Exercise goal. Could you please output all of the records exactly?

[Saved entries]
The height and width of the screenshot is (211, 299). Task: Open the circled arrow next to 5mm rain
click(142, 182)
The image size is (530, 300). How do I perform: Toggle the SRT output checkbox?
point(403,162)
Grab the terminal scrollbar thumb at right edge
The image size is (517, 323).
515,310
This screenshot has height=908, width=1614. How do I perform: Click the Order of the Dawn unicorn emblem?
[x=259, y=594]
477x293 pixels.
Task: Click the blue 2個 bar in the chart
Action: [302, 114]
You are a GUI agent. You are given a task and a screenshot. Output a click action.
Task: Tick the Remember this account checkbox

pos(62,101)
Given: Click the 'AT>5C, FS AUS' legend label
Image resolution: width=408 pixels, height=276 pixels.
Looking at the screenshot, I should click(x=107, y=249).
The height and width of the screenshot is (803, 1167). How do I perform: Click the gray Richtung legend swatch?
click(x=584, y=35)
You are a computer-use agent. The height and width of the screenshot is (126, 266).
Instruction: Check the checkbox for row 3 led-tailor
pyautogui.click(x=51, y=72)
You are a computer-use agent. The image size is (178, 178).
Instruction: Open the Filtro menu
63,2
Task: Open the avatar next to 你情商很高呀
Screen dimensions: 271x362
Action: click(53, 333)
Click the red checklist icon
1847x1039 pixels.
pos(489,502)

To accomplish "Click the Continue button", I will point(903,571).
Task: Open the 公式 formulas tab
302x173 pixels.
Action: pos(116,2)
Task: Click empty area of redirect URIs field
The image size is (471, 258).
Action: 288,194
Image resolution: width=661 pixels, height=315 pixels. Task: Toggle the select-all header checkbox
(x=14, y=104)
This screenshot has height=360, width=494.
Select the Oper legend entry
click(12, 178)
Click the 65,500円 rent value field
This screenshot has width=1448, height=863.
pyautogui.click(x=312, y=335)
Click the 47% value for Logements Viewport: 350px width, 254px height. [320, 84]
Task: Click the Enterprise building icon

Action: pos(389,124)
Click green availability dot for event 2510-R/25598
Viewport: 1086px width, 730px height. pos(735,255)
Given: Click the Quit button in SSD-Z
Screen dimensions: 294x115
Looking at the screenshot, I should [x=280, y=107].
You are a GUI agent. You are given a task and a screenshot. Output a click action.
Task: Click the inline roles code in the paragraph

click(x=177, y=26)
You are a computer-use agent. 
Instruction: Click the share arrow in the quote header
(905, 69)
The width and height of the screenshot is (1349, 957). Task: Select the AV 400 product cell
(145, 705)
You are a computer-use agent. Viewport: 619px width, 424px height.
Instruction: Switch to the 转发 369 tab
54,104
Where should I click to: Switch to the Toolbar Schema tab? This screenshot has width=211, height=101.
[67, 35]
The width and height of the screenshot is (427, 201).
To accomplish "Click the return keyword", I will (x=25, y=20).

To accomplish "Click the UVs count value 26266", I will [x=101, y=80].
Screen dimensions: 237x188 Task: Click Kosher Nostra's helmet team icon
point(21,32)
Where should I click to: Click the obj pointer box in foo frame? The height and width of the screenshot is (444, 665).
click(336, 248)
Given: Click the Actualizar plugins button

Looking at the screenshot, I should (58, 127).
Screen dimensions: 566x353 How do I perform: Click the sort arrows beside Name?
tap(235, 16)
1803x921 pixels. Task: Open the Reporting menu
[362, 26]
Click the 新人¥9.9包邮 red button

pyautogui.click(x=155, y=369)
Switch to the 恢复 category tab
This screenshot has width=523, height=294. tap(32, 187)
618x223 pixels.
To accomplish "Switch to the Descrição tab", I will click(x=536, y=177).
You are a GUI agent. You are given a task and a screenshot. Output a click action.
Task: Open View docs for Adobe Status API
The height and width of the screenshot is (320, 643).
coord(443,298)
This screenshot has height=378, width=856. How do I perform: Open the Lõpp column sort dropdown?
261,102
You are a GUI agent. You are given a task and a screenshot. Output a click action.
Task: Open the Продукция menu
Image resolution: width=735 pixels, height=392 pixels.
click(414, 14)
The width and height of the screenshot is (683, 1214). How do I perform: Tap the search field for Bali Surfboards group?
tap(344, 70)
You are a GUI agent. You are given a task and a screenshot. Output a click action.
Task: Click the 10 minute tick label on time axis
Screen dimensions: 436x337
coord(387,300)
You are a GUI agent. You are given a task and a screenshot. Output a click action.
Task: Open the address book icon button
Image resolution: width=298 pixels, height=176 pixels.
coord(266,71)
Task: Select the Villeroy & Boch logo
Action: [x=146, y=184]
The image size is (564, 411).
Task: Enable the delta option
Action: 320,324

Expected answer.
The height and width of the screenshot is (211, 299). Task: Open the circled arrow next to 5mm rain
click(142, 182)
The image size is (530, 300). How do I perform: Toggle the SRT output checkbox?
point(403,162)
Grab the terminal scrollbar thumb at right edge
The image size is (517, 323).
515,310
This screenshot has height=908, width=1614. How do I perform: Click the Order of the Dawn unicorn emblem?
[x=259, y=594]
477x293 pixels.
Task: Click the blue 2個 bar in the chart
Action: [302, 114]
You are a GUI agent. You are given a task and a screenshot. Output a click action.
Task: Tick the Remember this account checkbox

pos(62,101)
Given: Click the 'AT>5C, FS AUS' legend label
Image resolution: width=408 pixels, height=276 pixels.
Looking at the screenshot, I should click(x=107, y=249).
The height and width of the screenshot is (803, 1167). How do I perform: Click the gray Richtung legend swatch?
click(x=584, y=35)
You are a computer-use agent. The height and width of the screenshot is (126, 266).
Instruction: Check the checkbox for row 3 led-tailor
pyautogui.click(x=51, y=72)
You are a computer-use agent. The image size is (178, 178).
Instruction: Open the Filtro menu
63,2
Task: Open the avatar next to 你情商很高呀
Screen dimensions: 271x362
Action: click(53, 333)
Click the red checklist icon
1847x1039 pixels.
pos(489,502)

To accomplish "Click the Continue button", I will point(903,571).
Task: Open the 公式 formulas tab
302x173 pixels.
Action: pos(116,2)
Task: Click empty area of redirect URIs field
The image size is (471, 258).
Action: 288,194
Image resolution: width=661 pixels, height=315 pixels. Task: Toggle the select-all header checkbox
(x=14, y=104)
This screenshot has height=360, width=494.
Select the Oper legend entry
click(12, 178)
Click the 65,500円 rent value field
This screenshot has width=1448, height=863.
pyautogui.click(x=312, y=335)
Click the 47% value for Logements Viewport: 350px width, 254px height. [320, 84]
Task: Click the Enterprise building icon

Action: pos(389,124)
Click green availability dot for event 2510-R/25598
Viewport: 1086px width, 730px height. pos(735,255)
Given: Click the Quit button in SSD-Z
Screen dimensions: 294x115
Looking at the screenshot, I should [x=280, y=107].
You are a GUI agent. You are given a task and a screenshot. Output a click action.
Task: Click the inline roles code in the paragraph

click(x=177, y=26)
You are a computer-use agent. 
Instruction: Click the share arrow in the quote header
(905, 69)
The width and height of the screenshot is (1349, 957). Task: Select the AV 400 product cell
(145, 705)
You are a computer-use agent. Viewport: 619px width, 424px height.
Instruction: Switch to the 转发 369 tab
54,104
Where should I click to: Switch to the Toolbar Schema tab? This screenshot has width=211, height=101.
[67, 35]
The width and height of the screenshot is (427, 201).
To accomplish "Click the return keyword", I will (x=25, y=20).

To accomplish "Click the UVs count value 26266", I will [x=101, y=80].
Screen dimensions: 237x188 Task: Click Kosher Nostra's helmet team icon
point(21,32)
Where should I click to: Click the obj pointer box in foo frame? The height and width of the screenshot is (444, 665).
click(336, 248)
Given: Click the Actualizar plugins button

Looking at the screenshot, I should (58, 127).
Screen dimensions: 566x353 How do I perform: Click the sort arrows beside Name?
tap(235, 16)
1803x921 pixels. Task: Open the Reporting menu
[362, 26]
Click the 新人¥9.9包邮 red button

pyautogui.click(x=155, y=369)
Switch to the 恢复 category tab
This screenshot has width=523, height=294. tap(32, 187)
618x223 pixels.
To accomplish "Switch to the Descrição tab", I will click(x=536, y=177).
You are a GUI agent. You are given a task and a screenshot. Output a click action.
Task: Open View docs for Adobe Status API
The height and width of the screenshot is (320, 643).
coord(443,298)
This screenshot has height=378, width=856. How do I perform: Open the Lõpp column sort dropdown?
261,102
You are a GUI agent. You are given a task and a screenshot. Output a click action.
Task: Open the Продукция menu
Image resolution: width=735 pixels, height=392 pixels.
click(414, 14)
The width and height of the screenshot is (683, 1214). How do I perform: Tap the search field for Bali Surfboards group?
tap(344, 70)
You are a GUI agent. You are given a task and a screenshot. Output a click action.
Task: Click the 10 minute tick label on time axis
Screen dimensions: 436x337
coord(387,300)
You are a GUI agent. You are given a task and a screenshot. Output a click action.
Task: Open the address book icon button
Image resolution: width=298 pixels, height=176 pixels.
coord(266,71)
Task: Select the Villeroy & Boch logo
Action: [x=146, y=184]
The image size is (564, 411).
Task: Enable the delta option
Action: 320,324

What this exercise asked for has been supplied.